You Have to Love Yourself
August 3, 2011 § 28 Comments
Oh God. This old chestnut.
It was said to me – yet again – only yesterday.
You have to learn to love yourself and be happy with YOU before anyone else will love you.
When someone expresses themselves like that to me, I feel I am going to be sick.
I think it’s a whole load of therapy-speak mumbo-jumbo jargon-heavy wishy-washy pop-psychological bullshit.
For the record, and contrary to what earlier blogs may have hinted at, I do not hate myself. Love myself? Well, that may be going a bit far. What the fuck does loving myself mean anyway?

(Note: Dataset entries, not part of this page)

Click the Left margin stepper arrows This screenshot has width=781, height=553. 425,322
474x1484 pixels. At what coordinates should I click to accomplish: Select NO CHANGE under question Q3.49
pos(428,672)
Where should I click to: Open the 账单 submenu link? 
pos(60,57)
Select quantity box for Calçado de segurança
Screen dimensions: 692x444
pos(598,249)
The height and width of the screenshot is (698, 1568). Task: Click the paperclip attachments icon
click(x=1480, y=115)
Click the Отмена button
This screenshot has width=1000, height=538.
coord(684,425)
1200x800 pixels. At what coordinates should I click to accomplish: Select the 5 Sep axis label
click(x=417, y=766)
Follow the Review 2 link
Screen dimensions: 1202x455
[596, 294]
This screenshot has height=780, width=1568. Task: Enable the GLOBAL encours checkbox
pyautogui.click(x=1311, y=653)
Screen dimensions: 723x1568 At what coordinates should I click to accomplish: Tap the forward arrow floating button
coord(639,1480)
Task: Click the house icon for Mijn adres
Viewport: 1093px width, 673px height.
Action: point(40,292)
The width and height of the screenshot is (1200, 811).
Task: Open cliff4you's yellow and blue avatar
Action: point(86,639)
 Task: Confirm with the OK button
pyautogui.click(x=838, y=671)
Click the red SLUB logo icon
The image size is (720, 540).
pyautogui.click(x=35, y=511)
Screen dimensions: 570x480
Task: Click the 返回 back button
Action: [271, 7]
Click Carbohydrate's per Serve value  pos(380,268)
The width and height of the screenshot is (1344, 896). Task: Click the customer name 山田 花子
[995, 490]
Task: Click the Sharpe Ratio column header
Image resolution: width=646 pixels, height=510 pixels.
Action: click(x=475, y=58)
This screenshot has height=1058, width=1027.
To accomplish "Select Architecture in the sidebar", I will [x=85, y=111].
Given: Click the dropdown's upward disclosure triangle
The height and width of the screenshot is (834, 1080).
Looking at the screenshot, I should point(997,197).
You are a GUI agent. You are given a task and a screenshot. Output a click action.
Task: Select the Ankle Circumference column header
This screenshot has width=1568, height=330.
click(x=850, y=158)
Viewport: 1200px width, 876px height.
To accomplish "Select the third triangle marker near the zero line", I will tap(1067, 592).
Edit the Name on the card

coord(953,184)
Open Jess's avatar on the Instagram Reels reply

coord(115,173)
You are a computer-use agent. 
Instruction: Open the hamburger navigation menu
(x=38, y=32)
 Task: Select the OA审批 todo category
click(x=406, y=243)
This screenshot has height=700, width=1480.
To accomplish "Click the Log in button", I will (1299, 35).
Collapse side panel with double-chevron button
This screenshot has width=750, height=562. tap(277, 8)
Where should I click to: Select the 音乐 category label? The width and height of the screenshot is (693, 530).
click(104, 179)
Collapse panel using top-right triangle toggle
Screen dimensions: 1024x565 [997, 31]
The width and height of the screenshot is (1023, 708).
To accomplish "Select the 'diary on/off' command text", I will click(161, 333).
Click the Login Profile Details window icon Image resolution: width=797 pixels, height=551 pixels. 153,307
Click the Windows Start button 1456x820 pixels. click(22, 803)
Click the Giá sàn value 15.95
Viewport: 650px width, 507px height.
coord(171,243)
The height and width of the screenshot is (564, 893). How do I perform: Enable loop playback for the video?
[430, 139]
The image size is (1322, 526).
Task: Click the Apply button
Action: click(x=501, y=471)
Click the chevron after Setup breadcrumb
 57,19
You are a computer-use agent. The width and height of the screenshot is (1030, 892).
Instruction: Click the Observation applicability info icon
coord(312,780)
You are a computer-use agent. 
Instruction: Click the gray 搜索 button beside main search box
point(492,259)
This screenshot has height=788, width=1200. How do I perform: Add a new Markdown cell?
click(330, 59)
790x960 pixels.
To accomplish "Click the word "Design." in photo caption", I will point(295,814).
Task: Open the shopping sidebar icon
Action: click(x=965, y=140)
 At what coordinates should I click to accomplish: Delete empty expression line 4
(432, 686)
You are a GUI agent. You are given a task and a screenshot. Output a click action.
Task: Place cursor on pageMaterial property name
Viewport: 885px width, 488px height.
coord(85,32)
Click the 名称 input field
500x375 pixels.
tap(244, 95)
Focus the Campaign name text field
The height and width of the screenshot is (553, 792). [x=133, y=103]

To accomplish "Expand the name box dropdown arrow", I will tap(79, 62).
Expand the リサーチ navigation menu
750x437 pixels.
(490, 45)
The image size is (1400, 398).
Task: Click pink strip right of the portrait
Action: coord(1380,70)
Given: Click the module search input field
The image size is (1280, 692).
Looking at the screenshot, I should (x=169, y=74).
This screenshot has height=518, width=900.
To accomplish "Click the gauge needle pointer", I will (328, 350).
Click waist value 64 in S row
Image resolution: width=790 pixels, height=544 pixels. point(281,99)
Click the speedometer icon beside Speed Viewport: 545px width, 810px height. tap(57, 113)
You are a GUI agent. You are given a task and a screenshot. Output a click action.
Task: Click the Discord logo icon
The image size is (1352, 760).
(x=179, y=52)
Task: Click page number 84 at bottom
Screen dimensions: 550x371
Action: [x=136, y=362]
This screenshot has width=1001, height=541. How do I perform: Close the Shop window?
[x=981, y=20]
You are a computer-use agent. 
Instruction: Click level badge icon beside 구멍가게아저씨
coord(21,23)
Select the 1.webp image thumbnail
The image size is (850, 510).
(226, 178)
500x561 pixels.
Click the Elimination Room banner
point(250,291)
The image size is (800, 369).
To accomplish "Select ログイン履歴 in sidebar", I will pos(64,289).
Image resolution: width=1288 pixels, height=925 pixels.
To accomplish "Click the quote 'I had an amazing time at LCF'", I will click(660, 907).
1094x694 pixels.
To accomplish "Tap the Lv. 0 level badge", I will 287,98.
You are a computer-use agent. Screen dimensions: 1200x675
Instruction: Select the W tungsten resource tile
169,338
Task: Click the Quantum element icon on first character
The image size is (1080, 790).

If it means not cutting my arms with razor blades and not going out of my mind with my own company because I am so desperate to belong and so terrified of a single second on my own for fear I might lose out on acknowledgement by others that I am wonderful, then, hey, I love myself. If it means actively enjoying my own company (I am NEVER bored; don’t know the meaning of the word: the world is full of BOOKS. Wherefore boredom?) and being able to love and be loved by family and friends and, in my time, a few men also, then I love myself. If it means not abusing my body with shit food till I swell up to the size of a fucking walrus, then I love myself. If it means not drenching it with drink and fucking it up with Class A drugs till my heart and mind gives out entirely, then I love myself. If it means not sleeping with jerks for the hell of it, then I love myself. If it means taking pride in my work and enjoying my full-on social life and being on a constant mission to educate myself and learn about the world, then I love myself. If it means giving other people some love and care and consideration and respect and joy, then I love myself. Have I missed anything out?
If it means being an arrogant, entitled, conceited wanker who is entirely up my own arse and only gives a shit about money and material things and who couldn’t give a shit about anyone else but myself, then I don’t love myself. If it means thinking I look like a cross between Kate Moss and Brigitte Bardot in her prime and behaving as if the world owes me a favour because I am so fuck-off beautiful that I can do what the hell I like to anyone I like no matter what inconvenience, hurt or pain it might bring, then I don’t love myself. If it means “putting myself first” and therefore going through life like an A1 selfish and spoilt git without a care in the world for anyone or anything else, let alone the planet which was put there purely for me to plunder, then, no, I don’t love myself. If it means lazing around and never lifting a finger or showing a smidgen of curiosity about anyone or anything other than myself, then I don’t love myself.
And if I don’t love myself, then there’s obviously no hope of me ever, ever finding a nice man again, ever, and the only thing I have got to look forward to is when I die.
Don’t anyone ever again give me that shit about “love yourself”.